My younger son, Kurt Grahnke, spoke at the memorial service for his brother, Kris, on Friday evening, July 28, at First Free in Rockford. This is what Kurt said.

People tend to see diseases, especially neurological diseases as losses or deficits of certain functions. In medicine there are a myriad of fancy words to describe these deficits: agnosia, amnesia, ataxia, apraxia, the list goes on... It is easy to look at Kris’ disease as a loss – a loss of the ability to walk, drive a car, hug people back, eat a sandwich…. speak, and eventually on Monday night, a loss of the ability to breathe. However, the human organism is not simply a machine whose parts break down when we get sick. One of my favorite thinkers once said
“There is always a reaction of the individual to attempt to repair, to compensate for, and to preserve one’s identity in the adverse circumstances of sickness” (Sacks, The Man Who Mistook His Wife for a Hat).
This ability to adapt is a key characteristic in all humans–healthy and sick. Since the dawn of Homo Sapiens, the ability to adapt has allowed us to become such a proliferative species. With a constantly changing environment, our knowledge and abilities have advanced, our skulls have morphed, our brains have changed in ways we still do not fully comprehend, equipping us with conscious awareness of this joyful, beautiful, puzzling, and indeed, sometimes incredibly sad human condition….

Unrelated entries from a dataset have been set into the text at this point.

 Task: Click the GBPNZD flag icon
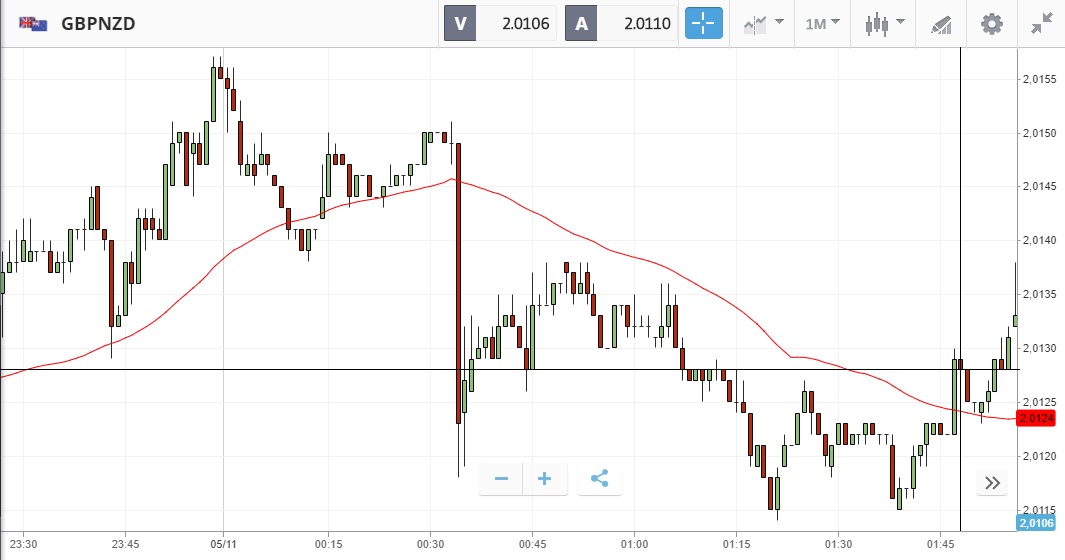33,23
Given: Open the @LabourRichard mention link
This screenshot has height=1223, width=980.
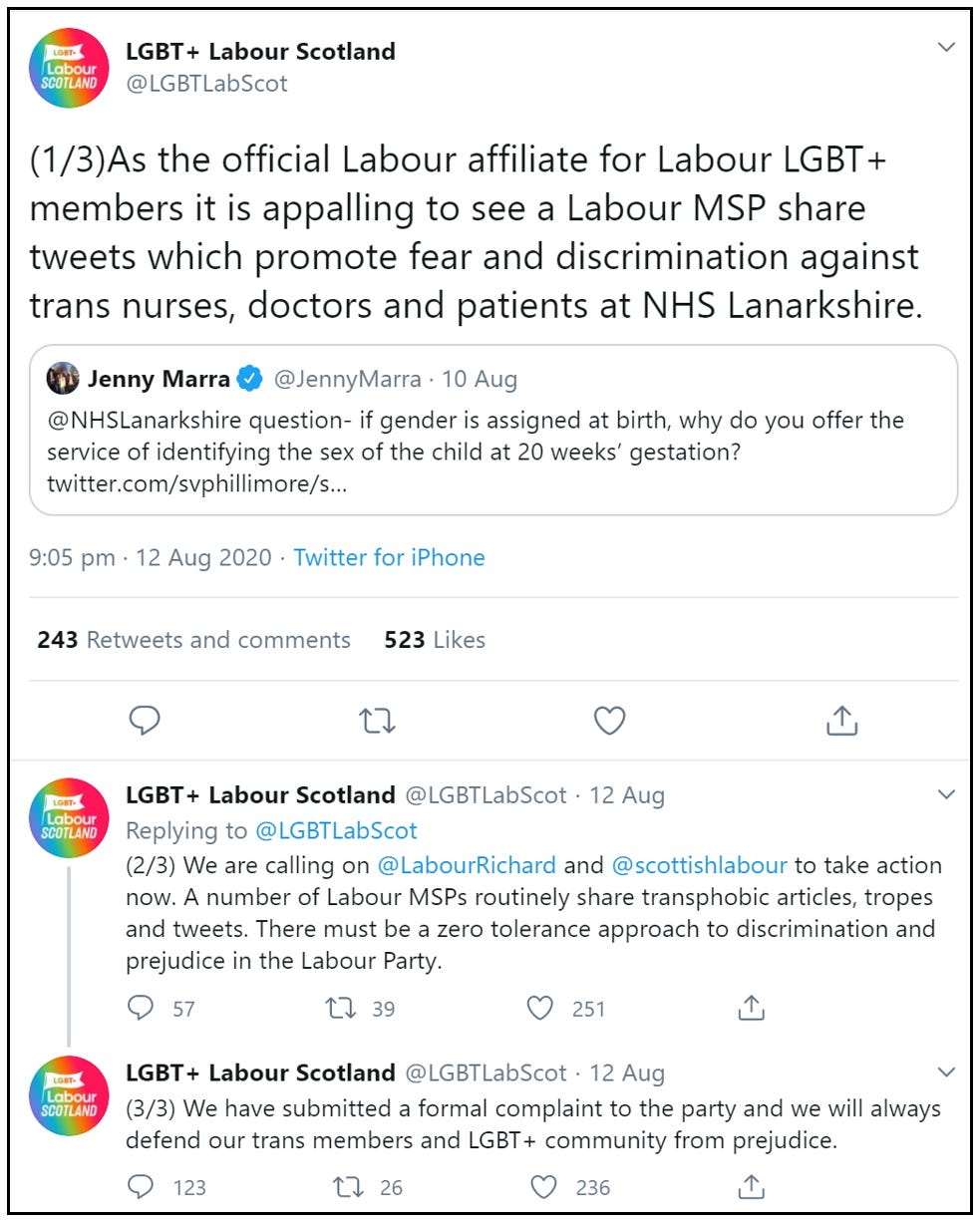Looking at the screenshot, I should [465, 865].

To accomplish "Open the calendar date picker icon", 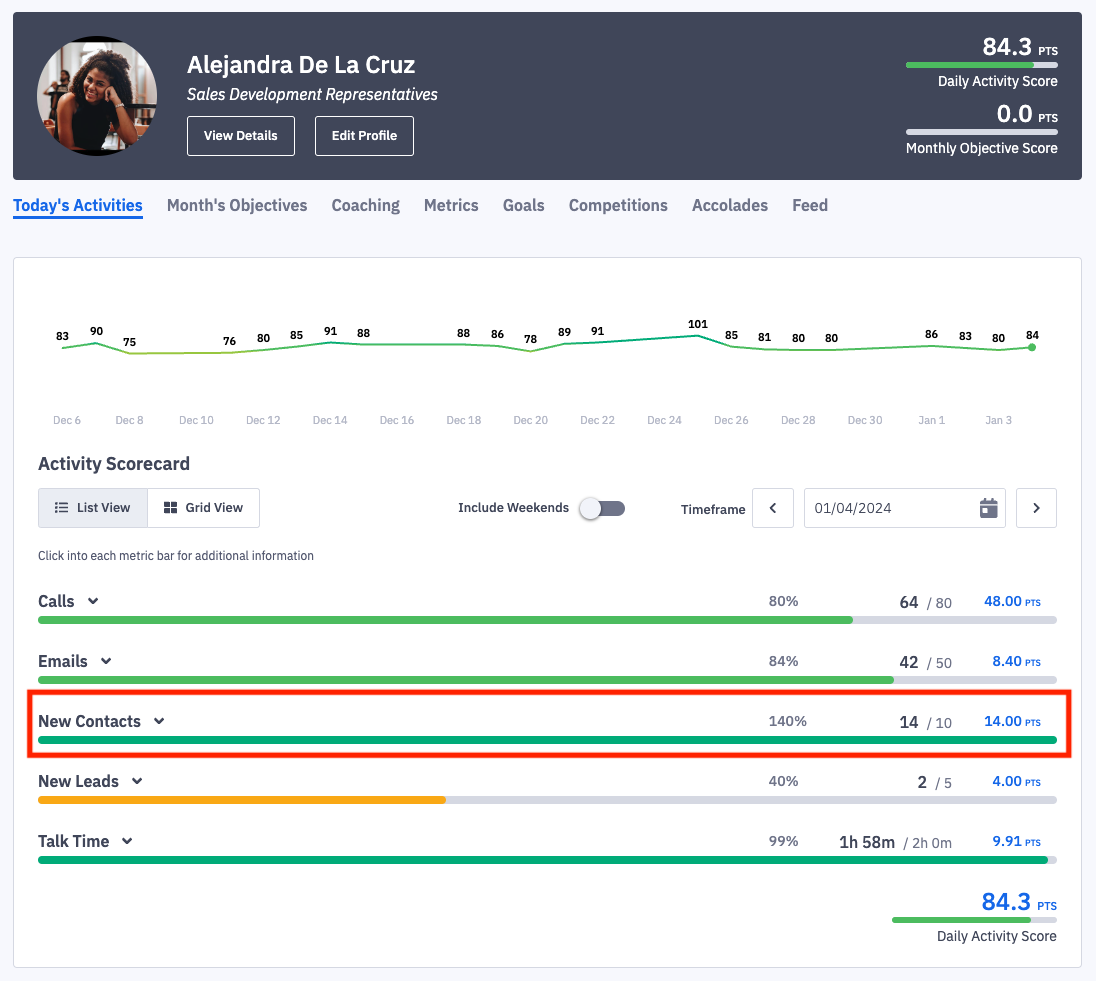I will 988,508.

But I think we’ve reached a state where it is easier to be totally comfortable with ourselves, our status quo, our default setting…and we may feel like we don’t really have to adapt so much anymore.

Kris showed me, showed us…that this is not good enough and that there is always room for self-improvement and adaptations. Kris knew there were other people around the world battling the same disease he had, and he never stopped fighting for them through Gronk’s Grace. He realized his work might not lead to a cure in his lifetime, but this did not stop him from making a contribution towards finding a cure for others down the road. He never stopped fighting for anyone he loved and he had love for a lot of people, including the special needs community, with some extra tough love on our sister, Eliza. He continued to teach these children from his power chair and even after “retiring” he never in fact stopped teaching all of us…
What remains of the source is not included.